A Gift of Wings
Page 46
We can throw a DC-8 into the sky instead of a Nieuport Veestrutter, and we can throw it from a two-mile sheet of reinforced concrete instead of a muddy pasture, but the sky that the DC-8 whispers through is the same sky that held Glenn Curtiss and Mick Mannock and Wiley Post. We can blow islands out of the sea and change pioneers’ wagon trails to six-lane superhighways, but the sky is the same sky it always has been, with the same hazards and the same rewards for those who journey it.
Real flight, my friend taught me, is the spirit of an airplane lifting the spirit of its pilot into the high clean blue of the sky, where they join to share the smooth taste of joy and freedom. Like trucks and trains, airplanes have become matter-of-fact and accepted workhorses, their soul and their character aren’t so easily seen as they once were. But they’re still there.
Even though you cannot find an industry that doesn’t benefit from flight and though there are thousands of reasons to fly airplanes, in the beginning men flew only for the sake of flying. Wilbur and Orville Wright didn’t bring the powered airplane into the world to move cargo or to fight battles in the sky. They invented it for the same selfish reason that Lilienthal held tightly to his cloth-and-bamboo wings and leaped from his pyramid: they wanted to be free of the ground. That is pure flight, followed for the joy of traveling through the air as an end in itself. And every once in a while we ask, “What are you, airplane?”
Barnstorming today
When he had tightened the safety belt down over the two passengers in the front, and shut the little half-door on their leather-rimmed cockpit, Stu MacPherson held for a moment in the propeller blast by my windshield.
“You’ve got two first-timers, and one’s a little scared.”
I nodded and lowered my goggles, and pushed the throttle forward into a great roaring burst of sound and wind.
What brave people! They battle the fear of all the air-crash headlines they’ve read, they put their trust in an airplane nearly forty years old and a pilot they’ve never seen before, just so that for ten minutes they can do in fact the thing they’ve only done in dreams … fly.

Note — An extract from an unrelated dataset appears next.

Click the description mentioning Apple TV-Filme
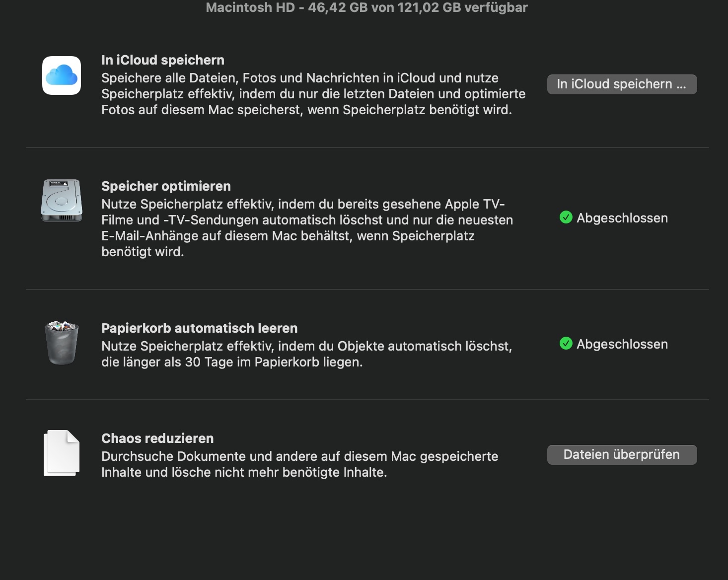The width and height of the screenshot is (728, 580). point(307,228)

The rough ground jolts hard under the wheels as we begin to roll forward … bit of right rudder here, and the ground is a green-felt blur beneath us … back on the control stick—touch it back and the thunder of the biplane moving along the ground ceases …
The bright sunburst biplane skims the grass tops, tearing and slicing the warm summer air with spinning propeller and cat’s-cradle flying wires, and angles on up into the sky. My brave passengers look at each other in the roar of the wind and laugh.
We lift up over the grass; higher, over a field of kelly-green corn; higher still, over a wooded river lost away in mid-year Illinois. The tiny home town rests gently by the river, cooled by multiple hundreds of leafy shade trees and a faint breeze from the water. The town is an inpost of mankind. Men have been born, worked, and died here since the early nineteenth century. And there it is, nine hundred feet beneath us as we circle in the breeze, with its hotel, cafe, and gas station, its baseball game and children selling three-cent lemonade on dark-shadowed front lawns.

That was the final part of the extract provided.